Excerpted passage.
start
Route information
- Maintained by DIR Centre-Est
- Length: 29.5 km (18.3 mi)
- Existed: 1962–present

Major junctions
- North end: E15 / A 7 / E15 / A 46 in Ternay
- South end: N 88 in Saint-Chamond

Location
- Country: France

Highway system
- Roads in France; Autoroutes; Routes nationales;

= A47 autoroute =

Road in France

The A47 autoroute is a 29.5 km highway in central France. Completed in 1983 it connects Givors (Lyon) to Saint-Étienne. It also serves the suburbs south-west of Lyon and east of Saint-Étienne.

==Characteristics==
- Toll free motorway
- 2x2 lanes
- 45 km long

==History==
- 1953 and 1962: Opening of the central section between Saint-Chamond and Rive-de-Gier (current Junction 11).
- 1970: Opening of an extension to Givors. In Givors, A47 is built on the site of an old road, which makes it run close to neighbouring buildings creating noise pollution.
- 1983: Opening of the short section between Givors and the junction with the A7 and A46 autoroutes. As a result, Lyon and St-Etienne are linked totally by motorway from beginning to end.
- 1991: Opening of the St-Chamond by-pass. The old A47 through St-Chamond was re-numbered the D288 (expressway).
- 1998: For the Football World Cup the section between St-Chamond and St-Etienne was widened to 2x3 lanes but this section is numbered the RN88.

==Future==
There are plans to transform sections of the A47 into an urban boulevard if the A45 to Lyon and Saint-Etienne, bypassing Givors, is built.

==Junctions==

| Region | Department | Junction | Destinations | Notes |
| Auvergne-Rhône-Alpes | Rhône | A7 & A46 - A47 | Lyon - centre & sud, Marseille, Valence, Vienne |  |
| Lyon - est, Paris (A6), Strasbourg (A42), Grenoble (A43) |  |
| 8 : Chasse-sur-Rhône | Chasse-sur-Rhône, Ternay |  |
| 9.1 : Givors - Les Plaines | Givors - centre, Grigny |  |
| 9.2 : Givors - centre | Givors | Exit only from Saint-Etienne |
| 9.3 : Givors Montrond | Mornant, Givors, Centre Commercial | Entry and exit from Lyon |
| 10 : Givors - ouest | Givors, Saint-Romain-en-Gier |  |
Aire de Saint-Romain-en-Gier (Westbound)
end
Set tasks.
• A. Please condense the paragraph of the A47 autoroute article beginning "The A47 autoroute is a 29.5 km highway" into a short bulleted list that keeps its main facts.
• B. Carry the A47 autoroute article on from its final line, writing the part that comes next.

Collected data.
start
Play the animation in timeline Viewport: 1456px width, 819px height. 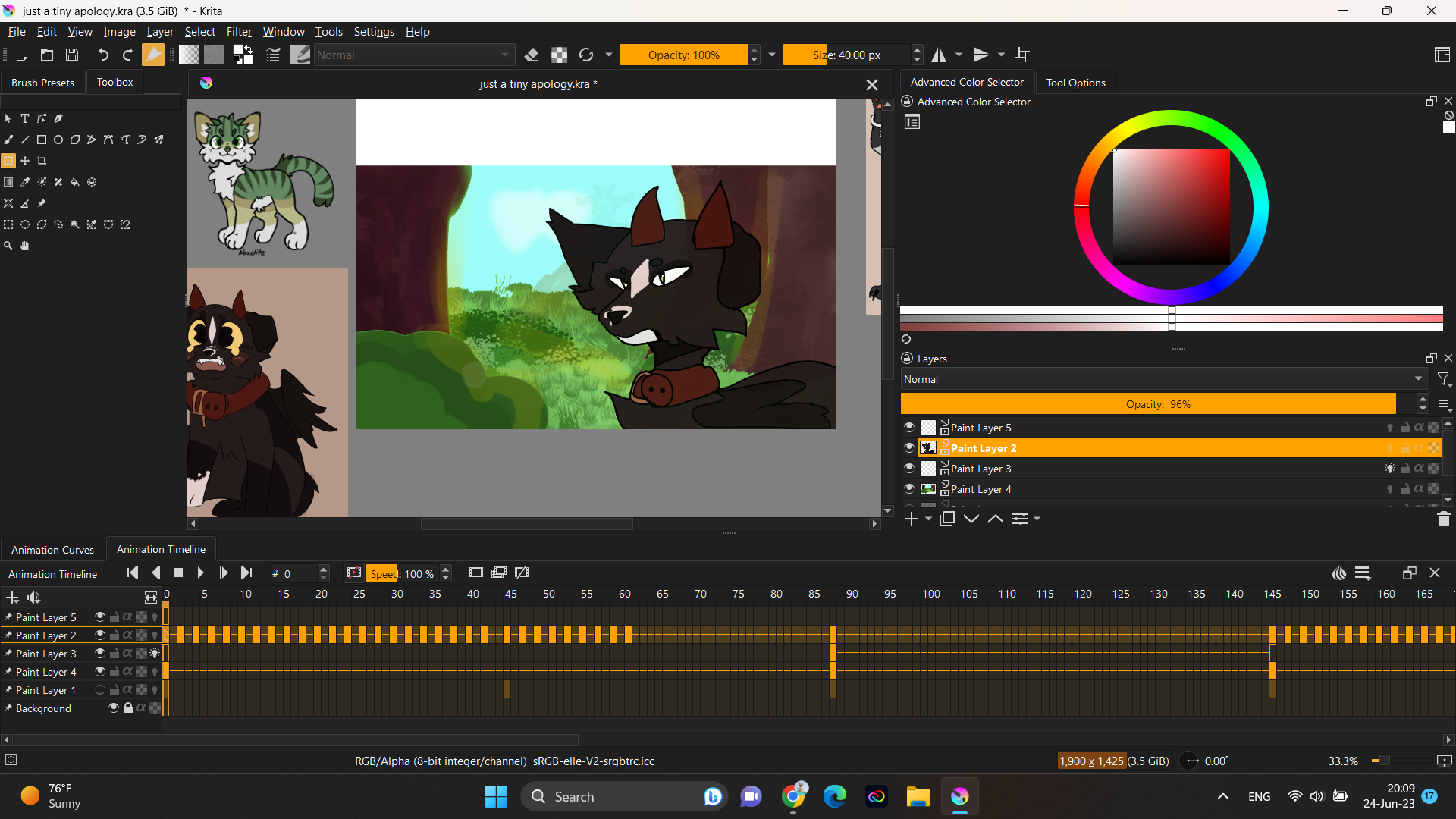coord(200,573)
end
Answers to each task.
• A.
- 29.5 km highway in central France
- Completed in 1983
- Connects Givors (Lyon) to Saint-Étienne
- Also serves the suburbs south-west of Lyon and east of Saint-Étienne

• B.
| Loire | 11 La Madelaine | Saint-Martin-la-Plaine, Rive-de-Gier, Brignais, Mornant, Chabanière - La Madeleine |  |
| 12 : Sardon | Lorette, Genilac, Rive-de-Gier |  |
| 13 : La Grand-Croix | Saint-Paul-en-Jarez, Cellieu, La Grand-Croix, Lorette, Parc du Pilat |  |
| 14 : Saint-Chamond - centre | Saint-Chamond, L'Horme | Entry and exit from Lyon |
| 15 : Saint-Chamond - Stélytec | Saint-Chamond, Cellieu, L'Horme |  |
| Aire du Pays du Gier |  |
| 16 : Saint-Chamond - ouest | Saint-Chamond - La Varizelle, Sorbiers, Parc du Pilat |  |
A 47 becomes N 88
| 17 : Saint-Chamond - La Varizelle | Saint-Chamond - Izieux + Zone Commerciale |  |
Aire de la Chabure (Eastbound)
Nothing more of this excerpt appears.